Data listing ->
[Start of section]
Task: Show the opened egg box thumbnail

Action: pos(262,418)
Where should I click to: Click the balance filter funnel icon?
[End of section]
[Start of section]
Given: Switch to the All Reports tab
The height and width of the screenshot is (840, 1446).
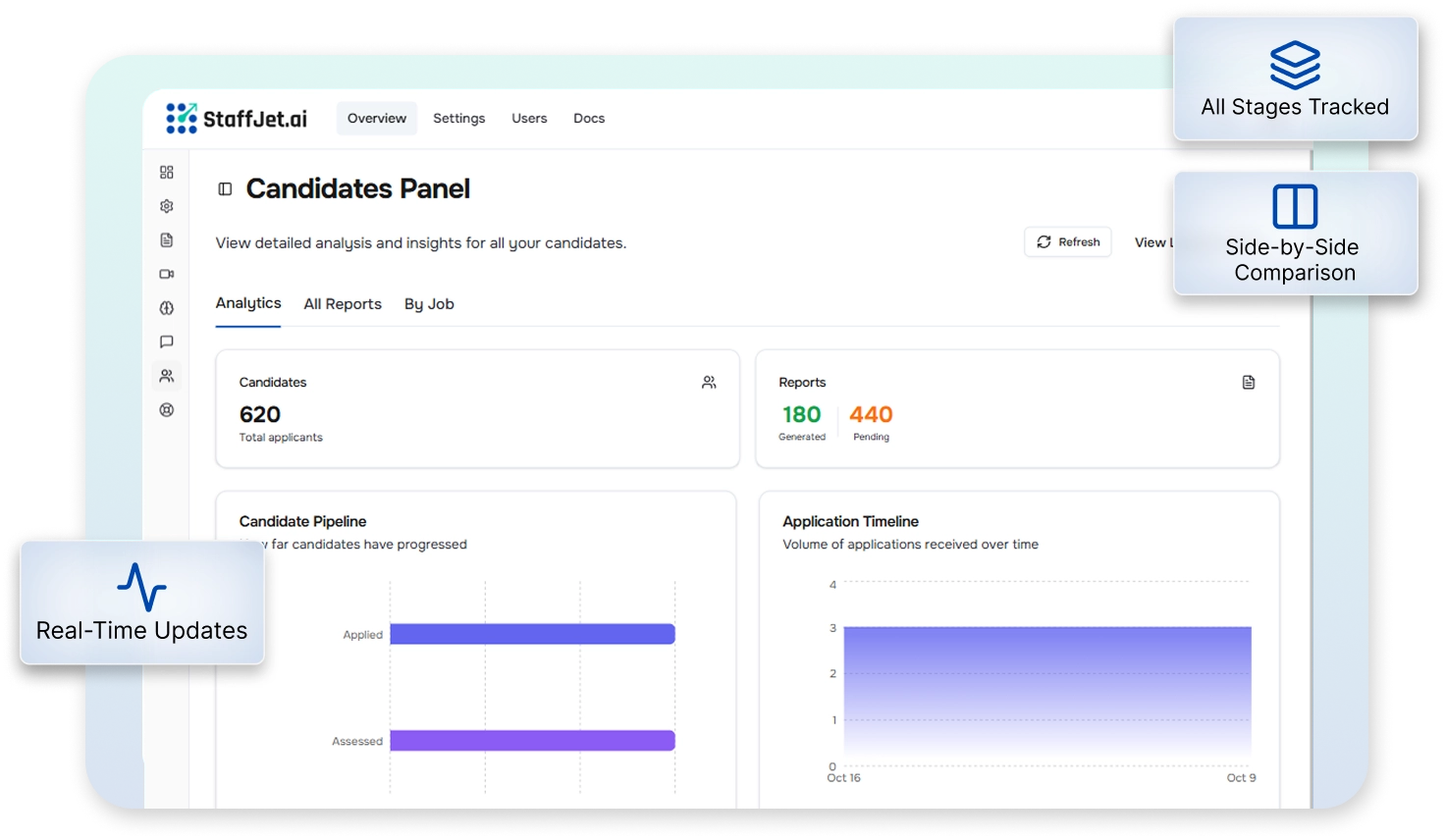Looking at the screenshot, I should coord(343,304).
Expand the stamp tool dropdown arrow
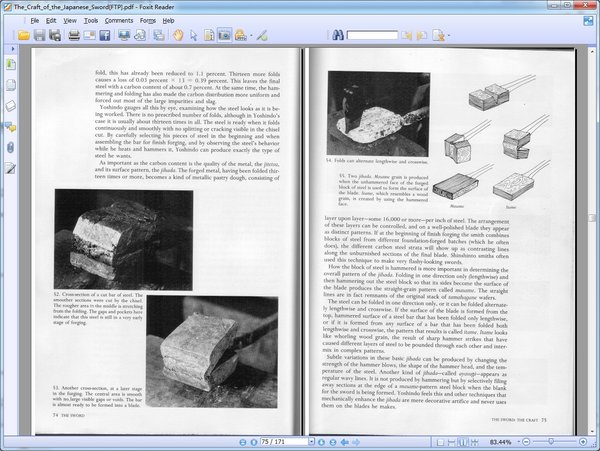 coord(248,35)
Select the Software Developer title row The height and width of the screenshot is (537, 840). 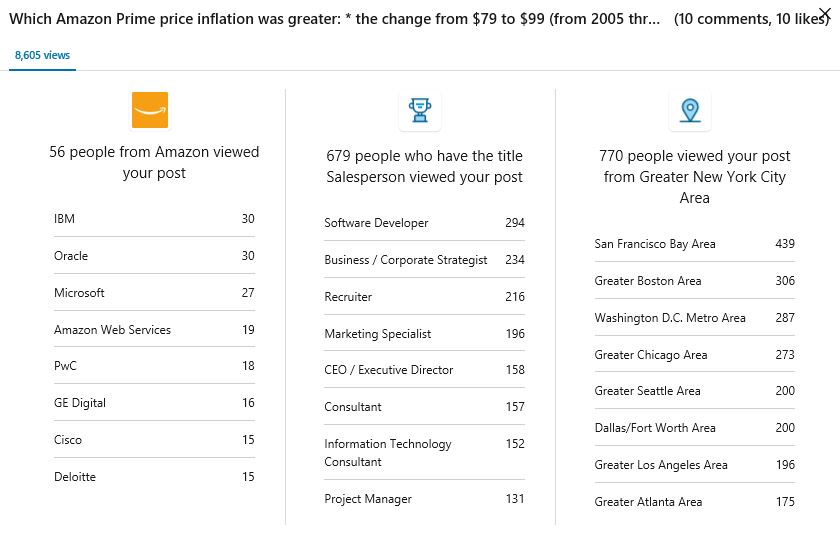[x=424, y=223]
[End of section]
Repeat the entries above verbatim, but only from the line that has "Task: Show the opened egg box thumbnail" down to the line that has "Where should I", inclusive.

Exercise output ->
Task: Show the opened egg box thumbnail

Action: pos(262,418)
Where should I click to: Click the balance filter funnel icon?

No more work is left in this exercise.